▶ **To be done**
Copy each of the items below exactly as it appears, leaving out none of them.

▶ **Listing**
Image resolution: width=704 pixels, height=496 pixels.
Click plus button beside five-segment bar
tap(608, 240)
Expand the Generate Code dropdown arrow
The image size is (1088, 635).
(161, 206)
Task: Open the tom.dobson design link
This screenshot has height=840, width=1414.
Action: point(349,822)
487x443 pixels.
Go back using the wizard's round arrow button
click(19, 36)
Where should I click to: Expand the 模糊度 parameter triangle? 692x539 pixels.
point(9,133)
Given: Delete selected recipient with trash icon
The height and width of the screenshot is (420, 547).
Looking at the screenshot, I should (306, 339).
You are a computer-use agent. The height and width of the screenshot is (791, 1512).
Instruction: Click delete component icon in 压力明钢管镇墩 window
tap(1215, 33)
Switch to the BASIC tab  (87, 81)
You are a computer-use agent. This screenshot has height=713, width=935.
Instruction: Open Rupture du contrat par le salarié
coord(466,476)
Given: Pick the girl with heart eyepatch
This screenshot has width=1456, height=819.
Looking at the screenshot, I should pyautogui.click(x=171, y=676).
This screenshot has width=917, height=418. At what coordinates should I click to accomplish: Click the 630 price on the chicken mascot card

▶ **Expected answer**
Image resolution: width=704 pixels, height=496 pixels.
Click plus button beside five-segment bar
tap(608, 240)
Expand the Generate Code dropdown arrow
The image size is (1088, 635).
(161, 206)
Task: Open the tom.dobson design link
This screenshot has height=840, width=1414.
Action: point(349,822)
487x443 pixels.
Go back using the wizard's round arrow button
click(19, 36)
Where should I click to: Expand the 模糊度 parameter triangle? 692x539 pixels.
point(9,133)
Given: Delete selected recipient with trash icon
The height and width of the screenshot is (420, 547).
Looking at the screenshot, I should (306, 339).
You are a computer-use agent. The height and width of the screenshot is (791, 1512).
Instruction: Click delete component icon in 压力明钢管镇墩 window
tap(1215, 33)
Switch to the BASIC tab  (87, 81)
You are a computer-use agent. This screenshot has height=713, width=935.
Instruction: Open Rupture du contrat par le salarié
coord(466,476)
Given: Pick the girl with heart eyepatch
This screenshot has width=1456, height=819.
Looking at the screenshot, I should pyautogui.click(x=171, y=676).
This screenshot has width=917, height=418. At what coordinates should I click to accomplish: Click the 630 price on the chicken mascot card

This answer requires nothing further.